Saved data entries
☆ ☆ ☆ ☆ ☆
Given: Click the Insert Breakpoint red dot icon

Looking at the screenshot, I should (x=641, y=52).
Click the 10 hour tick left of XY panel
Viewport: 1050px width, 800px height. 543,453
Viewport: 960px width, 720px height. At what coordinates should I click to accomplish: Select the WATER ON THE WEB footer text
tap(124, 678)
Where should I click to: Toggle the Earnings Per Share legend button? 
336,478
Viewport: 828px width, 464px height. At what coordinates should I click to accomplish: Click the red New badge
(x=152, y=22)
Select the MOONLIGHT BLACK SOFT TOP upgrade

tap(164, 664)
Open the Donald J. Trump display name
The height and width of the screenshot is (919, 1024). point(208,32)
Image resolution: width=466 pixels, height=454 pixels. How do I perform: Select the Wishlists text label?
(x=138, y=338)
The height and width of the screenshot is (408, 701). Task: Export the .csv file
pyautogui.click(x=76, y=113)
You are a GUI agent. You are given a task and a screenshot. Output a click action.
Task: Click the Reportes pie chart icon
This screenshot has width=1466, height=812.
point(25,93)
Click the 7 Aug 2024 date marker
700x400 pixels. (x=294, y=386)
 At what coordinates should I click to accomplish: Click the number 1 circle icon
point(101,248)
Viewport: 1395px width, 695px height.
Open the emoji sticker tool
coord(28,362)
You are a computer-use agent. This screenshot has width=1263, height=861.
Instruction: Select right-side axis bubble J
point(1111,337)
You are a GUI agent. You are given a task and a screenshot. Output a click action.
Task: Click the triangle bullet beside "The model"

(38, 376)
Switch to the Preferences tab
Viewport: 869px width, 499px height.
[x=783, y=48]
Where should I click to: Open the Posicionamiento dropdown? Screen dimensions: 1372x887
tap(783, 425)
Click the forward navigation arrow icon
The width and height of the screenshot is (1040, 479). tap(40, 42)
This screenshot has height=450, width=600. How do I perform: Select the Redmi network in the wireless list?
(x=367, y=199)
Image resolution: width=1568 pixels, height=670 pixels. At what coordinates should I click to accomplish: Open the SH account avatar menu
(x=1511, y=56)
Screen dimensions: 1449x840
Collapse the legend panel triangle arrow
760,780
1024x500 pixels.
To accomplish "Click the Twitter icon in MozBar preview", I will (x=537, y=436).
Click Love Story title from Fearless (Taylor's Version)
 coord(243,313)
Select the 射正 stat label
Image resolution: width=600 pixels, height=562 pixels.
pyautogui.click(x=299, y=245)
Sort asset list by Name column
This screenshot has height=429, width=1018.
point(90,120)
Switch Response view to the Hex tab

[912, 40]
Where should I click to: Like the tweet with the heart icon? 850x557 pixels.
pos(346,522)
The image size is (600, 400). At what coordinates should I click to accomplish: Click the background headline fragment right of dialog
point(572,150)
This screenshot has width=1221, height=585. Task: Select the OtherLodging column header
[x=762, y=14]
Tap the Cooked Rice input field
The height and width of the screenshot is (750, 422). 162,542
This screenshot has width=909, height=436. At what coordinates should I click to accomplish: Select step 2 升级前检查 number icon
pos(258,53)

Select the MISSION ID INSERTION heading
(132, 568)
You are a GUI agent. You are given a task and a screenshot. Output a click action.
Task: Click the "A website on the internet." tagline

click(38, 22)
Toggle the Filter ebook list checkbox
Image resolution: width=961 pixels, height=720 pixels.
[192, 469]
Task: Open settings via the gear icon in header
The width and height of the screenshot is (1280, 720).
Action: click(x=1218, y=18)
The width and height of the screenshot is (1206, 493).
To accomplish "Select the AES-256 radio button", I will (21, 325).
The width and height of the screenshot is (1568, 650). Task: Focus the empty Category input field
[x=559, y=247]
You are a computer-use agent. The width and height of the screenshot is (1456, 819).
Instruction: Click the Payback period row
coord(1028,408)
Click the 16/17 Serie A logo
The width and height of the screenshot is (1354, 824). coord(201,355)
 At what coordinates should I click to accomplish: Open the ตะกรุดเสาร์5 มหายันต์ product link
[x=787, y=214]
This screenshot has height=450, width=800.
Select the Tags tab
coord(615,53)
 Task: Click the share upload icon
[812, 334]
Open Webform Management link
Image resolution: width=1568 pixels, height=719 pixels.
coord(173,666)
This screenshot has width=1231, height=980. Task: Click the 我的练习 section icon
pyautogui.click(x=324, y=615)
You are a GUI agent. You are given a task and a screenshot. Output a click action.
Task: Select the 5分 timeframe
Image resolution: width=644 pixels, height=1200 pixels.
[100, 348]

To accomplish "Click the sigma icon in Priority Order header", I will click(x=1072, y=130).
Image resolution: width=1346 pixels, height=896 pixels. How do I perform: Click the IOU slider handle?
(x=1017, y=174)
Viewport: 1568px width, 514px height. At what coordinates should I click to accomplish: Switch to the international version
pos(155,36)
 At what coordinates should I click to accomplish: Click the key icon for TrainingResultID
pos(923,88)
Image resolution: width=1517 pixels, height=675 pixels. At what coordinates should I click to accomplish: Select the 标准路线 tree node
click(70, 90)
☆ ☆ ☆ ☆ ☆
• What to do
Whenever "computer" occurs in a line of the entries, copy that line.

• Task response
You are a computer-use agent. This screenshot has width=1263, height=861.
You are a computer-use agent. The width and height of the screenshot is (1456, 819).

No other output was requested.